И, запахнув капот на груди, она громко сказала:
— Делиться надобно не пакостью, а радостью…
— Довольно, — повторил Самгин, подходя к ней.
— Оставь, расстроил ты меня и… устала я! Вздохнув, она скучно взглянула за плечо его, мимо лица.
— Надеялась, — попраздную с тобою! А — не вышло… Ты — иди. Уж очень я… не в духе! И — поздно уже. Иди, пожалуйста!
Самгин ушел, не сказав ни слова, надеясь, что этим обидит ее или заставит понять, что он — обижен. Он действительно обиделся на себя за то, что сыграл в этой странной сцене глупую роль.

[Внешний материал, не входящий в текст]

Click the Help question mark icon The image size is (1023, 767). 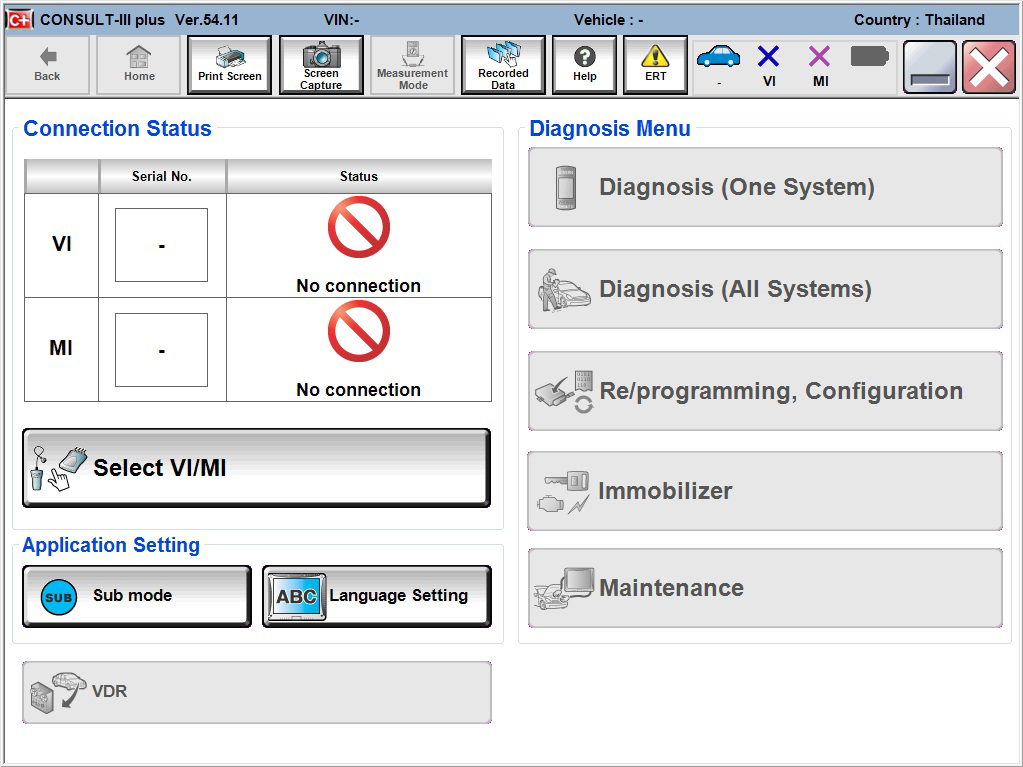coord(584,65)
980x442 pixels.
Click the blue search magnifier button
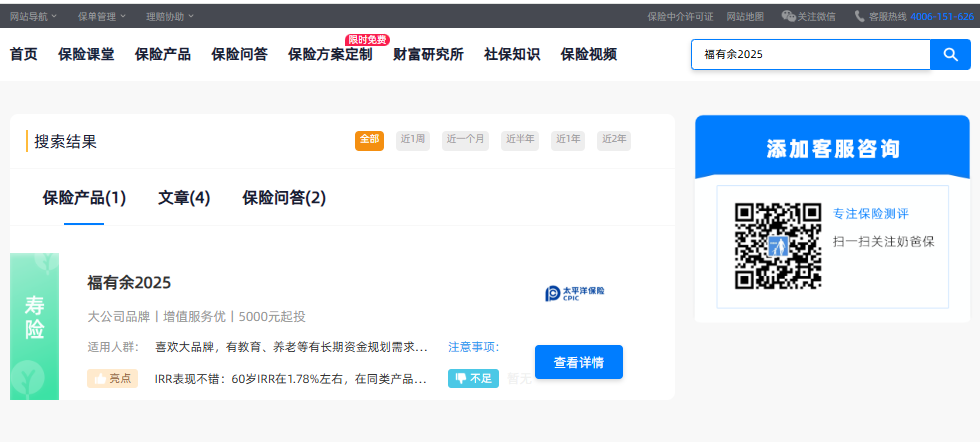coord(950,54)
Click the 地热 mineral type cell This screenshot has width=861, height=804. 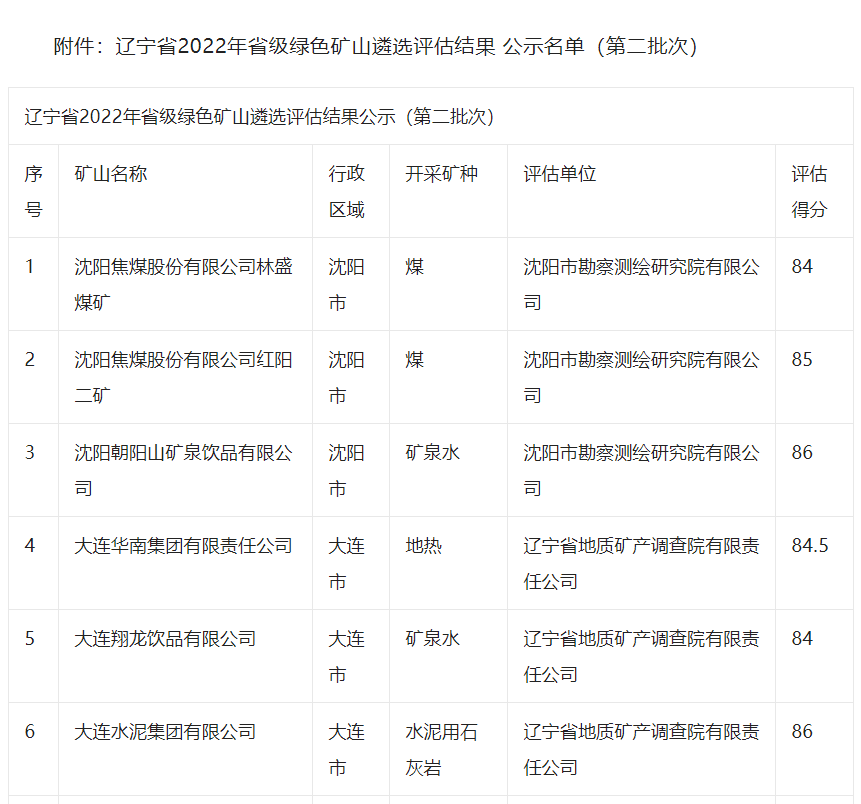423,546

«Черт меня дернул говорить с нею! Она вовсе не для бесед. Очень пошлая бабенка», — сердито думал он, раздеваясь, и лег в постель с твердым намерением завтра переговорить с Мариной по делу о деньгах и завтра же уехать в Крым.
Но утром, когда он пил чай, явился Дронов.
Всем существом своим он изображал радость, широко улыбался, показывая чиненные золотом зубы, быстро катал шарики глаз своих по лицу и фигуре Самгина, сучил ногами, точно муха, и потирал руки так крепко, что скрипела кожа. Стертое лицо его напоминало Климу людей сновидения, у которых вместо лица — ладони.
— Постарел ты, Самгин, седеешь, и волос редковат, — отметил он и добавил с дружеским упреком: — Рановато! Хотя время такое, что даже позеленеть можно.
Самгин предложил ему чаю, но Дронов попросил вина.
— Тут есть беленькое, «Грав», — очень легкое и милое! Сырку опроси, а потом — кофеишко закажем, — бойко внушал он. — Ты — извини, но я почти не спал ночью, после концерта — ужин, а затем — драма: офицер с ума спятил, изрубил шашкой полицейского, ранил извозчика и ночного сторожа и вообще — навоевал!
— Весело рассказываешь, — отметил Самгин, усмехаясь; Дронов покосился на него прищуренным глазом и, почесывая бритый подбородок, сказал очень просто:
— Я, брат, циником становлюсь. Жизнь всего успешнее обучает цинизму.
И, потянув носом, он добавил, тоже усмехаясь:
— Теперь, когда ее взболтали, она — гнильем пахнет. Не чувствуешь?
— Нет, — ответил Самгин, думая, что, если рассказать ему, как вел себя, что говорил поручик в поезде, — Дронов напишет об этом и все опошлит.
— Не чувствуешь? — повторил Дронов и, приятельски заказав слуге вино, сыр, кофе, — зевнул.
— А знаешь, — здесь Лидия Варавка живет, дом купила. Оказывается — она замужем была, овдовела и — можешь представить? — ханжой стала, занимается религиозно-нравственным возрождением народа, это — дочь цыганки и Варавки! Анекдот, брат, — верно? Богатая дама. Ее тут обрабатывает купчиха Зотова, торговка церковной утварью, тоже, говорят, сектантка, но — красивейшая бабища…
Самгину неприятно было узнать, что Лидия живет в этом городе, и захотелось расспросить о Марине.